A Degrading Experience – marine debris decomposition
Corn Starch Plastic
Thanks for a great overview! Chitosan, like other plausible “temporary” plastics from natural materials, is a particular nightmare for manufacturing and Quality Control. PLA and PHA manufacturing can be tightly controlled for things like molecular weight, branching, particle size, solution viscosity, etc, much like their petroleum counterparts. However, no two batches of chitosan will be of the exact same composition. One solution is to potentially farm them to get consistent quality, but seafood farming is proving to be an optimal place for deleterious microbe population explosions.
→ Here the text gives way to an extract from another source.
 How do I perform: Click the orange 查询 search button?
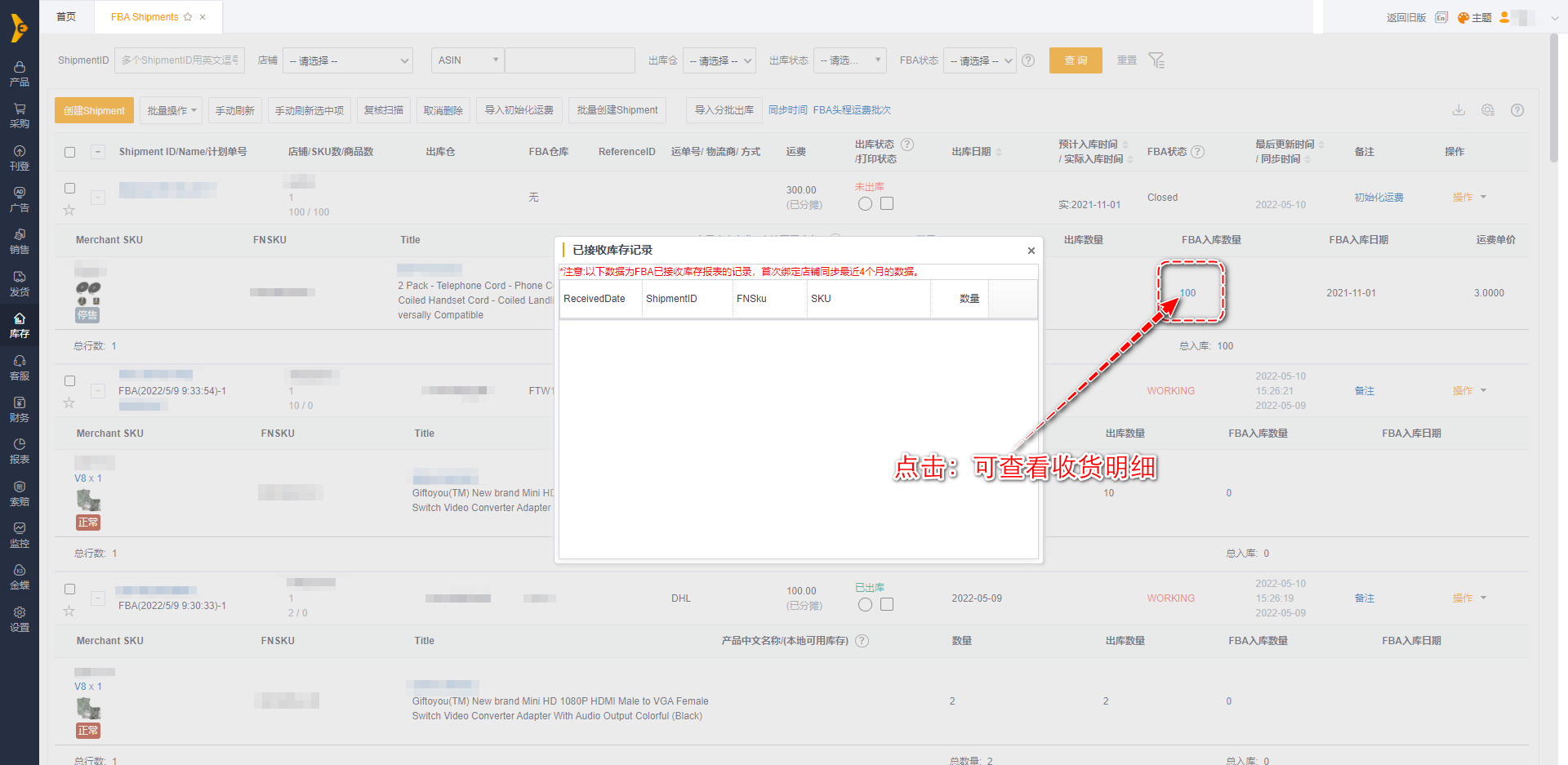tap(1076, 60)
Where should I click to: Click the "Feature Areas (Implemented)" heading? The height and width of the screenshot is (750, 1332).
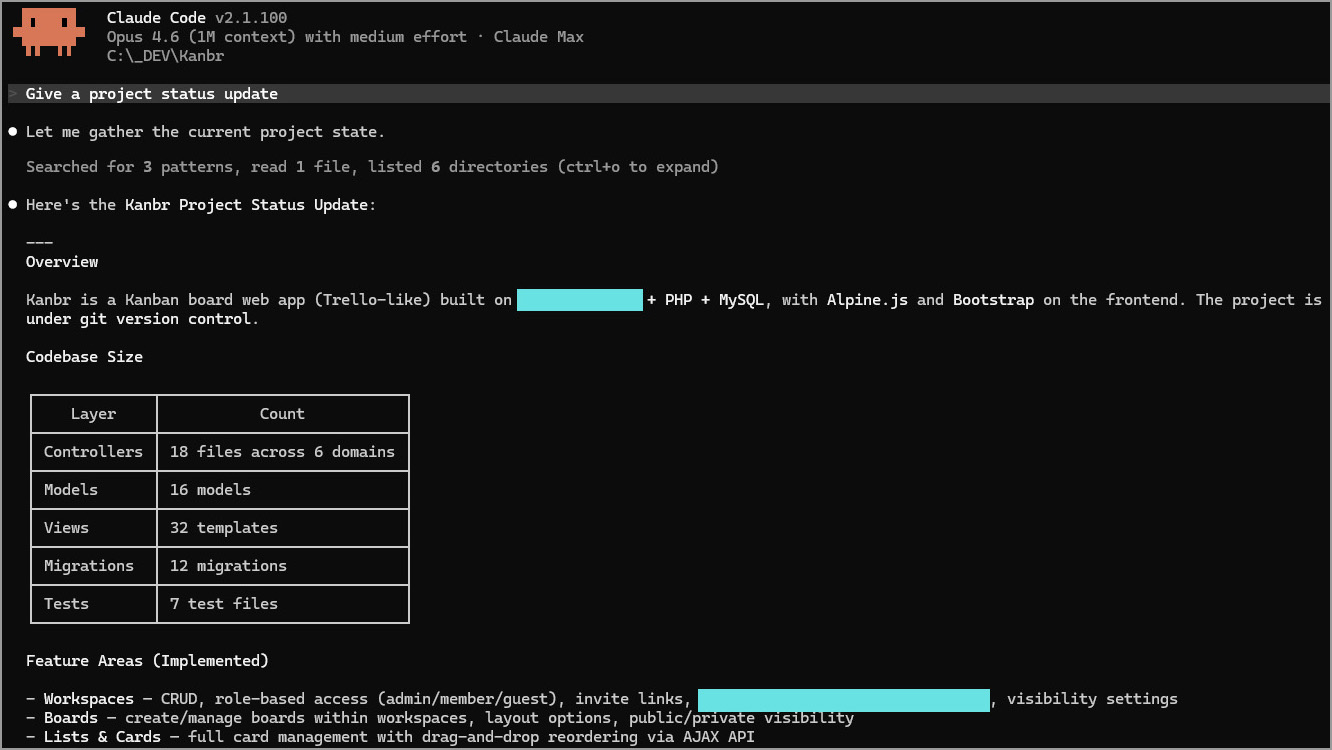click(x=147, y=661)
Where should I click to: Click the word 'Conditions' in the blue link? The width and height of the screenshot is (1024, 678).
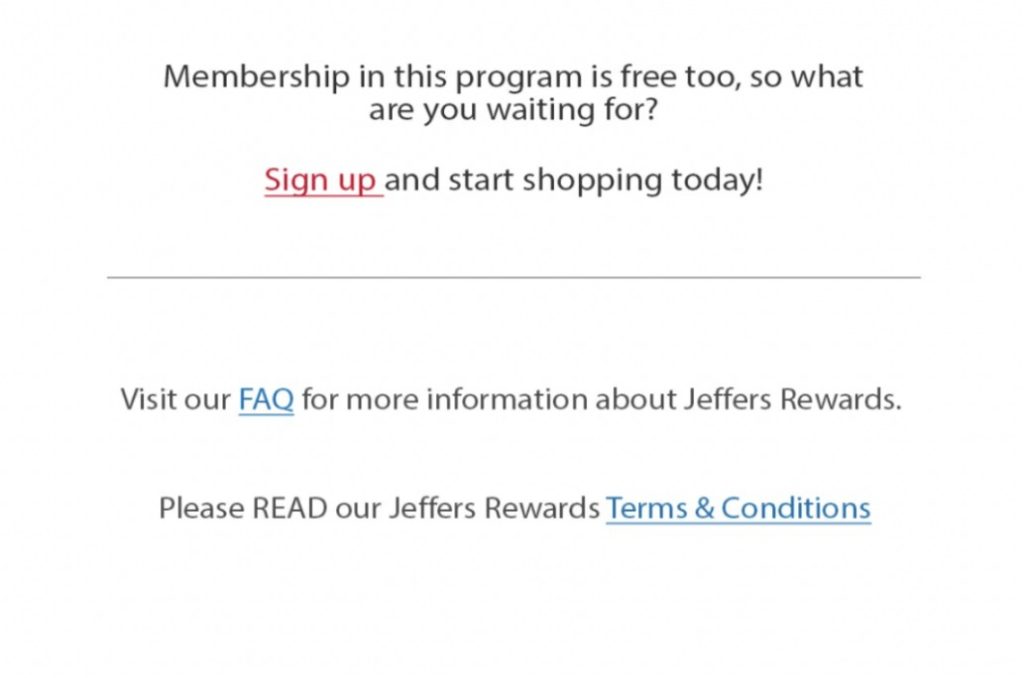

The ideal situation is to use the existing shrimp industry’s waste stream. Perhaps working with existing shrimp farmers and “stealing” from their waste stream from shelling would solve both problems at once and even be good for business! Now we just need to figure out how to put it into a 3D printer.
I love the term “temporary” plastics! Thanks for your adding your insights to the discussion! I hadn’t thought about reproducibility of chitosan production. What an interesting problem. Turning waste into not-waste definitely seems like the way to go. Thanks again!